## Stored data

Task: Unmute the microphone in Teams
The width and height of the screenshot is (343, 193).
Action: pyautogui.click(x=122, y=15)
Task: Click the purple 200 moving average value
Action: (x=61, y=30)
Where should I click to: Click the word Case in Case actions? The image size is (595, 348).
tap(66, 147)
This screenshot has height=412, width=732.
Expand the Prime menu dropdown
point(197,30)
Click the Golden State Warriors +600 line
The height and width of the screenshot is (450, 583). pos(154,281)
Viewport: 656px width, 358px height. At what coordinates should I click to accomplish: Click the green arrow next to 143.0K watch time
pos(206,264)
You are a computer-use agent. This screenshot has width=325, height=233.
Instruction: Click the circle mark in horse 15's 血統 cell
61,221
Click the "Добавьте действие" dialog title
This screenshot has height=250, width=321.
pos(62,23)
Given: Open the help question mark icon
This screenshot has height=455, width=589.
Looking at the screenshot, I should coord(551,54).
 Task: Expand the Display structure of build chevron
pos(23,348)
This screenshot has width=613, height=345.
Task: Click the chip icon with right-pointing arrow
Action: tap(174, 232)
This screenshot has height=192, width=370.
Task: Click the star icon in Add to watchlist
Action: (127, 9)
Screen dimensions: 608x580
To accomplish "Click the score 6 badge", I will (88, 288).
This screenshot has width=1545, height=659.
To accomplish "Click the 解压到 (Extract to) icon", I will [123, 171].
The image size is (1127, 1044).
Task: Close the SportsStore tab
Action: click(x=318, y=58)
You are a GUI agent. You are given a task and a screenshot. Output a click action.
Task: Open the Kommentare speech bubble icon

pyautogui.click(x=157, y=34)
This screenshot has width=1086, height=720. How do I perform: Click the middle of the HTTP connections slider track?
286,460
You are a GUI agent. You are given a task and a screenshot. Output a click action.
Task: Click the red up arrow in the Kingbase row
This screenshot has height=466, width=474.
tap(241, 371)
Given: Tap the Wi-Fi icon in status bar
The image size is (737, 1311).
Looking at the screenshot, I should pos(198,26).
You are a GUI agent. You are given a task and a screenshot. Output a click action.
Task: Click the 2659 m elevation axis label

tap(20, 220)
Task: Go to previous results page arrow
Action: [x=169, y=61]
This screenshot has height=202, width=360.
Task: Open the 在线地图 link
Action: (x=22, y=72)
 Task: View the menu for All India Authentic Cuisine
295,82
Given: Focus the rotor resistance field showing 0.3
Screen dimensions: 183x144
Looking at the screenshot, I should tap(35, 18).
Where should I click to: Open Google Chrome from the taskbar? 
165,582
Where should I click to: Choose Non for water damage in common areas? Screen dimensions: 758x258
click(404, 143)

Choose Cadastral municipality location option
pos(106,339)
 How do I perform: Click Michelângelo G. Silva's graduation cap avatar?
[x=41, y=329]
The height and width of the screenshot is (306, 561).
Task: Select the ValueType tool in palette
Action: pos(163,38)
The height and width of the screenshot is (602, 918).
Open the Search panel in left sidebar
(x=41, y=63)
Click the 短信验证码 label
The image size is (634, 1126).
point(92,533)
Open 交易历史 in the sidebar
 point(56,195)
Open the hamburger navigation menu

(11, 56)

## WHAT YOU WILL DO
Copy every record above out again, word for word.

## ANSWER BELOW
Task: Unmute the microphone in Teams
The width and height of the screenshot is (343, 193).
Action: pyautogui.click(x=122, y=15)
Task: Click the purple 200 moving average value
Action: (x=61, y=30)
Where should I click to: Click the word Case in Case actions? The image size is (595, 348).
tap(66, 147)
This screenshot has height=412, width=732.
Expand the Prime menu dropdown
point(197,30)
Click the Golden State Warriors +600 line
The height and width of the screenshot is (450, 583). pos(154,281)
Viewport: 656px width, 358px height. At what coordinates should I click to accomplish: Click the green arrow next to 143.0K watch time
pos(206,264)
You are a computer-use agent. This screenshot has width=325, height=233.
Instruction: Click the circle mark in horse 15's 血統 cell
61,221
Click the "Добавьте действие" dialog title
This screenshot has height=250, width=321.
pos(62,23)
Given: Open the help question mark icon
This screenshot has height=455, width=589.
Looking at the screenshot, I should coord(551,54).
 Task: Expand the Display structure of build chevron
pos(23,348)
This screenshot has width=613, height=345.
Task: Click the chip icon with right-pointing arrow
Action: tap(174, 232)
This screenshot has height=192, width=370.
Task: Click the star icon in Add to watchlist
Action: (127, 9)
Screen dimensions: 608x580
To accomplish "Click the score 6 badge", I will (88, 288).
This screenshot has width=1545, height=659.
To accomplish "Click the 解压到 (Extract to) icon", I will [123, 171].
The image size is (1127, 1044).
Task: Close the SportsStore tab
Action: click(x=318, y=58)
You are a GUI agent. You are given a task and a screenshot. Output a click action.
Task: Open the Kommentare speech bubble icon

pyautogui.click(x=157, y=34)
This screenshot has width=1086, height=720. How do I perform: Click the middle of the HTTP connections slider track?
286,460
You are a GUI agent. You are given a task and a screenshot. Output a click action.
Task: Click the red up arrow in the Kingbase row
This screenshot has height=466, width=474.
tap(241, 371)
Given: Tap the Wi-Fi icon in status bar
The image size is (737, 1311).
Looking at the screenshot, I should pos(198,26).
You are a GUI agent. You are given a task and a screenshot. Output a click action.
Task: Click the 2659 m elevation axis label

tap(20, 220)
Task: Go to previous results page arrow
Action: [x=169, y=61]
This screenshot has height=202, width=360.
Task: Open the 在线地图 link
Action: (x=22, y=72)
 Task: View the menu for All India Authentic Cuisine
295,82
Given: Focus the rotor resistance field showing 0.3
Screen dimensions: 183x144
Looking at the screenshot, I should tap(35, 18).
Where should I click to: Open Google Chrome from the taskbar? 
165,582
Where should I click to: Choose Non for water damage in common areas? Screen dimensions: 758x258
click(404, 143)

Choose Cadastral municipality location option
pos(106,339)
 How do I perform: Click Michelângelo G. Silva's graduation cap avatar?
[x=41, y=329]
The height and width of the screenshot is (306, 561).
Task: Select the ValueType tool in palette
Action: pos(163,38)
The height and width of the screenshot is (602, 918).
Open the Search panel in left sidebar
(x=41, y=63)
Click the 短信验证码 label
The image size is (634, 1126).
point(92,533)
Open 交易历史 in the sidebar
 point(56,195)
Open the hamburger navigation menu

(11, 56)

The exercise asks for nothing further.